• _WHAT THIS TASK INVOLVES_
The lines you need are those holding the word "page"; pull them from the material.

= = =

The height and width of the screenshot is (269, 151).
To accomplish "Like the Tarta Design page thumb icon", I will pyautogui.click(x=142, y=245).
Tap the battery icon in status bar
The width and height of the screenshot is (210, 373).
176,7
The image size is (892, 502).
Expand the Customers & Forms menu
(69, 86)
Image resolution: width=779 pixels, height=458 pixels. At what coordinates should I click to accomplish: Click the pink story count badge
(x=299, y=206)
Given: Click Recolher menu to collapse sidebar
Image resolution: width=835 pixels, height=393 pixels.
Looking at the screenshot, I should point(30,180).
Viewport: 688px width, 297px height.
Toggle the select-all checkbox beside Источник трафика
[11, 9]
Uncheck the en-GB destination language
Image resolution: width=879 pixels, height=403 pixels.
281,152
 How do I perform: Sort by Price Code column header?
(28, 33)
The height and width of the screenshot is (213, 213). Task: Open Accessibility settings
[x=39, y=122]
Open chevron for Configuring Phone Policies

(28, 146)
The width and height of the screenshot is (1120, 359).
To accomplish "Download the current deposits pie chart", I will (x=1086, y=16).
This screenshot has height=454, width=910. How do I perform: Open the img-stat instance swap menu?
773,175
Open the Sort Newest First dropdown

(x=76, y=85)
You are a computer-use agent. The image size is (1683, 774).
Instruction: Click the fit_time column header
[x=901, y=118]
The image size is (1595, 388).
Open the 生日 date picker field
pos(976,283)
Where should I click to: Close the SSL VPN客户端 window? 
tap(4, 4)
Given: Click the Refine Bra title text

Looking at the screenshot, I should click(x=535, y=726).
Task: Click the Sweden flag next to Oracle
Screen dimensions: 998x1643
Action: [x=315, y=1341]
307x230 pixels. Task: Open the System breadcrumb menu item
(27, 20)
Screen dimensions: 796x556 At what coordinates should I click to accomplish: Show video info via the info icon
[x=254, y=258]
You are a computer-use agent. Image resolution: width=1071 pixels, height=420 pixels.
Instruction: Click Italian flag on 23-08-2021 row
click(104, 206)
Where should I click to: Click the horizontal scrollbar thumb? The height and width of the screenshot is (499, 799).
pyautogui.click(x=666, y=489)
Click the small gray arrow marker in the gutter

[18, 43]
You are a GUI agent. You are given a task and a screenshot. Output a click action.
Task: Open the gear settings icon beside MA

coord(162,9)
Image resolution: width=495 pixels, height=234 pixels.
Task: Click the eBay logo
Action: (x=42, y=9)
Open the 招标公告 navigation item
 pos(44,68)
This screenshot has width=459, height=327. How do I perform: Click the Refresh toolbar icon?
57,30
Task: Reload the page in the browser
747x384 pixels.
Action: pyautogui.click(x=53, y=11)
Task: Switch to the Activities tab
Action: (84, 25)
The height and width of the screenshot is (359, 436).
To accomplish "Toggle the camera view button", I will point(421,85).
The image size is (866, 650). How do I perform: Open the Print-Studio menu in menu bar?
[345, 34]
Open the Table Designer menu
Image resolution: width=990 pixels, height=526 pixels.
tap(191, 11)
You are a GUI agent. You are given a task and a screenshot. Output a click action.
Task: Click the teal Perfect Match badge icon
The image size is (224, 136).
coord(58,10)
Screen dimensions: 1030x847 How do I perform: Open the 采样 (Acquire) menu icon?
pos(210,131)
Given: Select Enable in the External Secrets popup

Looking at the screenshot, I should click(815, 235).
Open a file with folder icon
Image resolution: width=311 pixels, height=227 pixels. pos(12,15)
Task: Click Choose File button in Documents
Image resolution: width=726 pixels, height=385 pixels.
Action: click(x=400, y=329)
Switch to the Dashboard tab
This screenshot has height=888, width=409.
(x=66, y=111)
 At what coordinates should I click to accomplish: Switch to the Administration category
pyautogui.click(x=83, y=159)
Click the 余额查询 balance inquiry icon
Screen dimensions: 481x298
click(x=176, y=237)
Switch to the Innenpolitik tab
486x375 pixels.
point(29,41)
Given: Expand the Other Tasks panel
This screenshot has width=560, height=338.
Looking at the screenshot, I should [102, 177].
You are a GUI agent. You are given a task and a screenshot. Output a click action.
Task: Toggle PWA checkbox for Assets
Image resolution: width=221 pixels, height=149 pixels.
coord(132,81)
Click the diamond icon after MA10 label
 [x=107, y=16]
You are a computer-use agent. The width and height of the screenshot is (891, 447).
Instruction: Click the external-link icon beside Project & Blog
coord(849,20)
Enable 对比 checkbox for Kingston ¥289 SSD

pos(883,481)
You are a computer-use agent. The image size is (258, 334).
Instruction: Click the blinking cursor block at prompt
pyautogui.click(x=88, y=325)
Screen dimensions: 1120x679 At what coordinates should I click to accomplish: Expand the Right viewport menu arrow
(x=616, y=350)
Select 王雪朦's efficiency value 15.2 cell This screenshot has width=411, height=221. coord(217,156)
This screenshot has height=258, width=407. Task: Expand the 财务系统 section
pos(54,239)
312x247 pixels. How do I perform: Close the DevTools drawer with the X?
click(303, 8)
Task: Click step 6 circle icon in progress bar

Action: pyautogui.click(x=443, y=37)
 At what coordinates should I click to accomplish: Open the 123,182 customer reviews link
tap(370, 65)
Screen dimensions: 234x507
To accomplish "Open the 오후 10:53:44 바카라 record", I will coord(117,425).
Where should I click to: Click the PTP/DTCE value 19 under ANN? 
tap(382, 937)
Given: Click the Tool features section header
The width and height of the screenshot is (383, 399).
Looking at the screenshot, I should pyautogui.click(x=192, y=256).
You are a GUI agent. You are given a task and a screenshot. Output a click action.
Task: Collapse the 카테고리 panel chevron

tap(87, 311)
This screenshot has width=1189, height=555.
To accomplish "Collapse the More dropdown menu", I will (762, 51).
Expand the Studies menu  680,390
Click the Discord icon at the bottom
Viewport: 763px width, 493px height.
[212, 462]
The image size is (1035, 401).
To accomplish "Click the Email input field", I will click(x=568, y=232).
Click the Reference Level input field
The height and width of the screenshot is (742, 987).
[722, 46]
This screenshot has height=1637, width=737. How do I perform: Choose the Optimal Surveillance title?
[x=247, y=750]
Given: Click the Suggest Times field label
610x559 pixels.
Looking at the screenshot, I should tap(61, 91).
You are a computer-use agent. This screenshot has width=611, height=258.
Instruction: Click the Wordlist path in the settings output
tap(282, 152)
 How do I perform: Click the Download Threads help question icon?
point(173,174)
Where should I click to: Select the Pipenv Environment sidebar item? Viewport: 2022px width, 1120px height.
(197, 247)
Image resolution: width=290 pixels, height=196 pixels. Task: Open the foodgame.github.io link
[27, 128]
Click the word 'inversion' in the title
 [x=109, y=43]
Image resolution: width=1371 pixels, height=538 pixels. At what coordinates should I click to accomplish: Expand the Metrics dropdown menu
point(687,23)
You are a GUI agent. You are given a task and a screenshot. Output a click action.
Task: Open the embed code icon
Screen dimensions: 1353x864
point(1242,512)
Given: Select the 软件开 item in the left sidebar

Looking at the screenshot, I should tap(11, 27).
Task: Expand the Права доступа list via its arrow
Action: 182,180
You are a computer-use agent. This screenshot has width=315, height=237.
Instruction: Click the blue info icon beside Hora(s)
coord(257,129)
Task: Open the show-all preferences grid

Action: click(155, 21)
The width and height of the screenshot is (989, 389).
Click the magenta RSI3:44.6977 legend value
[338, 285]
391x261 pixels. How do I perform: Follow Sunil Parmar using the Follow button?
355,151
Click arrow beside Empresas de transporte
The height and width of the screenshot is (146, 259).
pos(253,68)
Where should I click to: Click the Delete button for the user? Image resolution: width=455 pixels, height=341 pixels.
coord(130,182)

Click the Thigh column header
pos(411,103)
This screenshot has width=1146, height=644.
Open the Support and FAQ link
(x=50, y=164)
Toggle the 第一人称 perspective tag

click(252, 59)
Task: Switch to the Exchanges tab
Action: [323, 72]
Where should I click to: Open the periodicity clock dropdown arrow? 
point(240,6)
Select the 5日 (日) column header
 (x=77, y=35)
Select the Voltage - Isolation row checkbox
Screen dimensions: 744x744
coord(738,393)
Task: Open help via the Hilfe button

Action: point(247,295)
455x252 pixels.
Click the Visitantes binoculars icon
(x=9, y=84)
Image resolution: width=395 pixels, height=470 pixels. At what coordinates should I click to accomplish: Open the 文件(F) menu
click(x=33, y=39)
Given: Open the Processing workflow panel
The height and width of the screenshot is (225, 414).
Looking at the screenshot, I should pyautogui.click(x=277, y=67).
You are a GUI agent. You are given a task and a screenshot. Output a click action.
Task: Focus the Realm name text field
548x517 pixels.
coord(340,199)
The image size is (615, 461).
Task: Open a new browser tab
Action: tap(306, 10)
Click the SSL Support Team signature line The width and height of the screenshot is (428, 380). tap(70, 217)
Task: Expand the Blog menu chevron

= = =

• _EXERCISE RESULT_
To accomplish "Like the Tarta Design page thumb icon", I will pyautogui.click(x=142, y=245).
Task: Reload the page in the browser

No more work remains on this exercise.